**Exercise requirements:**
Copy out the records below word for word, keeping every line as it appears.

**Provided entries:**
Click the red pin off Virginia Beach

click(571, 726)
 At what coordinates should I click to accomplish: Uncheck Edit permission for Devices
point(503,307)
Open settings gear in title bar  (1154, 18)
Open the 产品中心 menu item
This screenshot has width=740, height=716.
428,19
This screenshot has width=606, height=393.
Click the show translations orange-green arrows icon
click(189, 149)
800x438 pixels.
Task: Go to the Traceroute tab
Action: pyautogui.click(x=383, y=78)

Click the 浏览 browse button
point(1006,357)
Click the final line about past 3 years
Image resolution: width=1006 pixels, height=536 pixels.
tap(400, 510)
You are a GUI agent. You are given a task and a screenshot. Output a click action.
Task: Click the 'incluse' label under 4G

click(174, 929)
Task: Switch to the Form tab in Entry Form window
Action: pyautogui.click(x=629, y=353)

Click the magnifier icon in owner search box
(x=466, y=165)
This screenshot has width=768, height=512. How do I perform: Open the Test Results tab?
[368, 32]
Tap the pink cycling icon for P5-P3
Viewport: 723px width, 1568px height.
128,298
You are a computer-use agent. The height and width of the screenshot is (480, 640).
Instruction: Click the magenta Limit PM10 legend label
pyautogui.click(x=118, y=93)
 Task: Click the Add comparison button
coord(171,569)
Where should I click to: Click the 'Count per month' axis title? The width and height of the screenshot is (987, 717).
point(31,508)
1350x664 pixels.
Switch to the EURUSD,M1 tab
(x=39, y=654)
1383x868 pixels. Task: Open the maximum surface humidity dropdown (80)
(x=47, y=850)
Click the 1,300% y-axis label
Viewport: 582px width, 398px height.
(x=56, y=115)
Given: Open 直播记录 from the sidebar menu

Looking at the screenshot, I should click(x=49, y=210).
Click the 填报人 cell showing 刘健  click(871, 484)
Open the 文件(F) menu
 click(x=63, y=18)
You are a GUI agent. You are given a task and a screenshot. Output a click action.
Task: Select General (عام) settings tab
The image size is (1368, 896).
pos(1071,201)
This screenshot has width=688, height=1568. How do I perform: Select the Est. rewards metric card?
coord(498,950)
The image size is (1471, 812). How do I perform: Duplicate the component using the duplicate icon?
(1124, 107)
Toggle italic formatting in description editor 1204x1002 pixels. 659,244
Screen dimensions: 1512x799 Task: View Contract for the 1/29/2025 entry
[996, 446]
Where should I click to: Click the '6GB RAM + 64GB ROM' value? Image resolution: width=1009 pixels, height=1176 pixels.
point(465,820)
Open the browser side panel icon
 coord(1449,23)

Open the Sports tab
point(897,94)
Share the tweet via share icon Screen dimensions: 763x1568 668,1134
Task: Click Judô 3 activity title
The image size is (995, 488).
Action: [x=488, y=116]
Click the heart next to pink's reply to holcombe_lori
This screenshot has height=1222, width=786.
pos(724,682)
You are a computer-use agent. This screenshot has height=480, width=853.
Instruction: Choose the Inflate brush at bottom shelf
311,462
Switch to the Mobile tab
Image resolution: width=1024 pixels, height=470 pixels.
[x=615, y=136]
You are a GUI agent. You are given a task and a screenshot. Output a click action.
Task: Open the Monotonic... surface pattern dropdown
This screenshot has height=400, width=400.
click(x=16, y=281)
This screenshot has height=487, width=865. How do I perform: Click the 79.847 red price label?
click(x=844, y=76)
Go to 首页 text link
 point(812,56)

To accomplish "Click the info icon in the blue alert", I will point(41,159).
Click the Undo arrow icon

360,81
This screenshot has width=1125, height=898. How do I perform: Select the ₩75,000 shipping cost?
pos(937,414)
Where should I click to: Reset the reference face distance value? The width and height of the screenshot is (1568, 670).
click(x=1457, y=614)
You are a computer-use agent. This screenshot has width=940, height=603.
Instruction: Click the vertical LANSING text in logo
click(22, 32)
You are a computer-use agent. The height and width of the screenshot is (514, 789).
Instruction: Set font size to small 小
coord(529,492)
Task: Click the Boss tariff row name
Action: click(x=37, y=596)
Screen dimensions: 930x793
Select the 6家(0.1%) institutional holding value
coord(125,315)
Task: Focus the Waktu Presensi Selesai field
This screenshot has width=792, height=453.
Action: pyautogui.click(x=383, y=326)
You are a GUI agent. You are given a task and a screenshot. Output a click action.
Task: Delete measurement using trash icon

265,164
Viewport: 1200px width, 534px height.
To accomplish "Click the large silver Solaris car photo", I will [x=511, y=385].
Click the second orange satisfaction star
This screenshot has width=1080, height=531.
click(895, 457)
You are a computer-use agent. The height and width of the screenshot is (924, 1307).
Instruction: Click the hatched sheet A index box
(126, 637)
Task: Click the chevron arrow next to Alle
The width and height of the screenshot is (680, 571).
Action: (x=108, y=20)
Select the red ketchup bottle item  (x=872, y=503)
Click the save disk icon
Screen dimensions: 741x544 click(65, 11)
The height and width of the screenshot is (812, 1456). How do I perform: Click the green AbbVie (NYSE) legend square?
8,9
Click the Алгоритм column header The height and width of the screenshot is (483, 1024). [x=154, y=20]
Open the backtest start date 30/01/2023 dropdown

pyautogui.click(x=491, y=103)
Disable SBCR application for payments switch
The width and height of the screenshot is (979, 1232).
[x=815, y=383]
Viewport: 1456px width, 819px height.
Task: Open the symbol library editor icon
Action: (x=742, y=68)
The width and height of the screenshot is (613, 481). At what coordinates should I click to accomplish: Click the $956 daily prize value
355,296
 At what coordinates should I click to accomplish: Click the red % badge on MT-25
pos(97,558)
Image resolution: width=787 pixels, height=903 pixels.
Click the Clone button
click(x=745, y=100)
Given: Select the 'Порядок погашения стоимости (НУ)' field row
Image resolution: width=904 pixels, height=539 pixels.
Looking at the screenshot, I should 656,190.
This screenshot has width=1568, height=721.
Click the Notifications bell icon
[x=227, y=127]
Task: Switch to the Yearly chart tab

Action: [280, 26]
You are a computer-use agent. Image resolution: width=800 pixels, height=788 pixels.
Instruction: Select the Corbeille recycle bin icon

**Right answer:**
Click the red pin off Virginia Beach

click(571, 726)
 At what coordinates should I click to accomplish: Uncheck Edit permission for Devices
point(503,307)
Open settings gear in title bar  (1154, 18)
Open the 产品中心 menu item
This screenshot has width=740, height=716.
428,19
This screenshot has width=606, height=393.
Click the show translations orange-green arrows icon
click(189, 149)
800x438 pixels.
Task: Go to the Traceroute tab
Action: pyautogui.click(x=383, y=78)

Click the 浏览 browse button
point(1006,357)
Click the final line about past 3 years
Image resolution: width=1006 pixels, height=536 pixels.
tap(400, 510)
You are a GUI agent. You are given a task and a screenshot. Output a click action.
Task: Click the 'incluse' label under 4G

click(174, 929)
Task: Switch to the Form tab in Entry Form window
Action: pyautogui.click(x=629, y=353)

Click the magnifier icon in owner search box
(x=466, y=165)
This screenshot has width=768, height=512. How do I perform: Open the Test Results tab?
[368, 32]
Tap the pink cycling icon for P5-P3
Viewport: 723px width, 1568px height.
128,298
You are a computer-use agent. The height and width of the screenshot is (480, 640).
Instruction: Click the magenta Limit PM10 legend label
pyautogui.click(x=118, y=93)
 Task: Click the Add comparison button
coord(171,569)
Where should I click to: Click the 'Count per month' axis title? The width and height of the screenshot is (987, 717).
point(31,508)
1350x664 pixels.
Switch to the EURUSD,M1 tab
(x=39, y=654)
1383x868 pixels. Task: Open the maximum surface humidity dropdown (80)
(x=47, y=850)
Click the 1,300% y-axis label
Viewport: 582px width, 398px height.
(x=56, y=115)
Given: Open 直播记录 from the sidebar menu

Looking at the screenshot, I should click(x=49, y=210).
Click the 填报人 cell showing 刘健  click(871, 484)
Open the 文件(F) menu
 click(x=63, y=18)
You are a GUI agent. You are given a task and a screenshot. Output a click action.
Task: Select General (عام) settings tab
The image size is (1368, 896).
pos(1071,201)
This screenshot has width=688, height=1568. How do I perform: Select the Est. rewards metric card?
coord(498,950)
The image size is (1471, 812). How do I perform: Duplicate the component using the duplicate icon?
(1124, 107)
Toggle italic formatting in description editor 1204x1002 pixels. 659,244
Screen dimensions: 1512x799 Task: View Contract for the 1/29/2025 entry
[996, 446]
Where should I click to: Click the '6GB RAM + 64GB ROM' value? Image resolution: width=1009 pixels, height=1176 pixels.
point(465,820)
Open the browser side panel icon
 coord(1449,23)

Open the Sports tab
point(897,94)
Share the tweet via share icon Screen dimensions: 763x1568 668,1134
Task: Click Judô 3 activity title
The image size is (995, 488).
Action: [x=488, y=116]
Click the heart next to pink's reply to holcombe_lori
This screenshot has height=1222, width=786.
pos(724,682)
You are a computer-use agent. This screenshot has height=480, width=853.
Instruction: Choose the Inflate brush at bottom shelf
311,462
Switch to the Mobile tab
Image resolution: width=1024 pixels, height=470 pixels.
[x=615, y=136]
You are a GUI agent. You are given a task and a screenshot. Output a click action.
Task: Open the Monotonic... surface pattern dropdown
This screenshot has height=400, width=400.
click(x=16, y=281)
This screenshot has height=487, width=865. How do I perform: Click the 79.847 red price label?
click(x=844, y=76)
Go to 首页 text link
 point(812,56)

To accomplish "Click the info icon in the blue alert", I will point(41,159).
Click the Undo arrow icon

360,81
This screenshot has width=1125, height=898. How do I perform: Select the ₩75,000 shipping cost?
pos(937,414)
Where should I click to: Reset the reference face distance value? The width and height of the screenshot is (1568, 670).
click(x=1457, y=614)
You are a computer-use agent. This screenshot has width=940, height=603.
Instruction: Click the vertical LANSING text in logo
click(22, 32)
You are a computer-use agent. The height and width of the screenshot is (514, 789).
Instruction: Set font size to small 小
coord(529,492)
Task: Click the Boss tariff row name
Action: click(x=37, y=596)
Screen dimensions: 930x793
Select the 6家(0.1%) institutional holding value
coord(125,315)
Task: Focus the Waktu Presensi Selesai field
This screenshot has width=792, height=453.
Action: pyautogui.click(x=383, y=326)
You are a GUI agent. You are given a task and a screenshot. Output a click action.
Task: Delete measurement using trash icon

265,164
Viewport: 1200px width, 534px height.
To accomplish "Click the large silver Solaris car photo", I will [x=511, y=385].
Click the second orange satisfaction star
This screenshot has width=1080, height=531.
click(895, 457)
You are a computer-use agent. The height and width of the screenshot is (924, 1307).
Instruction: Click the hatched sheet A index box
(126, 637)
Task: Click the chevron arrow next to Alle
The width and height of the screenshot is (680, 571).
Action: (x=108, y=20)
Select the red ketchup bottle item  (x=872, y=503)
Click the save disk icon
Screen dimensions: 741x544 click(65, 11)
The height and width of the screenshot is (812, 1456). How do I perform: Click the green AbbVie (NYSE) legend square?
8,9
Click the Алгоритм column header The height and width of the screenshot is (483, 1024). [x=154, y=20]
Open the backtest start date 30/01/2023 dropdown

pyautogui.click(x=491, y=103)
Disable SBCR application for payments switch
The width and height of the screenshot is (979, 1232).
[x=815, y=383]
Viewport: 1456px width, 819px height.
Task: Open the symbol library editor icon
Action: (x=742, y=68)
The width and height of the screenshot is (613, 481). At what coordinates should I click to accomplish: Click the $956 daily prize value
355,296
 At what coordinates should I click to accomplish: Click the red % badge on MT-25
pos(97,558)
Image resolution: width=787 pixels, height=903 pixels.
Click the Clone button
click(x=745, y=100)
Given: Select the 'Порядок погашения стоимости (НУ)' field row
Image resolution: width=904 pixels, height=539 pixels.
Looking at the screenshot, I should 656,190.
This screenshot has width=1568, height=721.
Click the Notifications bell icon
[x=227, y=127]
Task: Switch to the Yearly chart tab

Action: [280, 26]
You are a computer-use agent. Image resolution: width=800 pixels, height=788 pixels.
Instruction: Select the Corbeille recycle bin icon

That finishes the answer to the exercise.